List every line in the records below that contains the word "perform", treating uppercase and lowercase as different.
# start of Supplied records
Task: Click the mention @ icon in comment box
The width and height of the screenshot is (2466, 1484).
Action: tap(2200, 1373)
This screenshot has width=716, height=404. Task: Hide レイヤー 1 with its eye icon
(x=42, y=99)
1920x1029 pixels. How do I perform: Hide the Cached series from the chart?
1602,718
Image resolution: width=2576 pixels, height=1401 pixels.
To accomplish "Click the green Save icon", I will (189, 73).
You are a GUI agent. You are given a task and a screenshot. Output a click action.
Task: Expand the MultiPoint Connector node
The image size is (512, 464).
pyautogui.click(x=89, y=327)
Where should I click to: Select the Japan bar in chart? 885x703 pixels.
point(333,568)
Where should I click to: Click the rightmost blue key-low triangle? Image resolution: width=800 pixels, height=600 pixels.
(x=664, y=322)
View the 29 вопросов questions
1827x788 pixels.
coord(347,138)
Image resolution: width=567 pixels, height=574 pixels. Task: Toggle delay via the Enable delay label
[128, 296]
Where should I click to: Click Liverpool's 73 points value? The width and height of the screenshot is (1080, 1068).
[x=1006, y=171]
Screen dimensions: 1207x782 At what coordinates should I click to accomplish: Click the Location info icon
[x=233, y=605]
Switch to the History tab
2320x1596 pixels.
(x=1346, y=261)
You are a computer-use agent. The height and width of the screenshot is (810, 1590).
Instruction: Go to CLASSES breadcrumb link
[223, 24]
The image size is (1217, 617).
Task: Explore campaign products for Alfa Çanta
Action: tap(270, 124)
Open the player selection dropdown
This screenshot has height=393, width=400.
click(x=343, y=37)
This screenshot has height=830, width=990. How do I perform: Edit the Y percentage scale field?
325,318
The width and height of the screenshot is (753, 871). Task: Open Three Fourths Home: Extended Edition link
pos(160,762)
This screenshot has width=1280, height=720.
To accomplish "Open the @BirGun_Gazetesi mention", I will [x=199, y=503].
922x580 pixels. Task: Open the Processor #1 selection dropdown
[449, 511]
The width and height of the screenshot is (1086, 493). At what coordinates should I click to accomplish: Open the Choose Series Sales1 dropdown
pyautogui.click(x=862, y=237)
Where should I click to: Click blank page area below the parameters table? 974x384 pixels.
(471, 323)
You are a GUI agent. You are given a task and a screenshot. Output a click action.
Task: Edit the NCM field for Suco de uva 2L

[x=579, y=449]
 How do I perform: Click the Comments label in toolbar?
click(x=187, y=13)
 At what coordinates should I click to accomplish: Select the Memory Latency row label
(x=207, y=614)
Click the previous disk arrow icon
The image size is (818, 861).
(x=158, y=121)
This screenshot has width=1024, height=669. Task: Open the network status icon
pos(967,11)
# end of Supplied records
### Complete answer
1920x1029 pixels. How do I perform: Hide the Cached series from the chart?
This screenshot has height=830, width=990. How do I perform: Edit the Y percentage scale field?
 How do I perform: Click the Comments label in toolbar?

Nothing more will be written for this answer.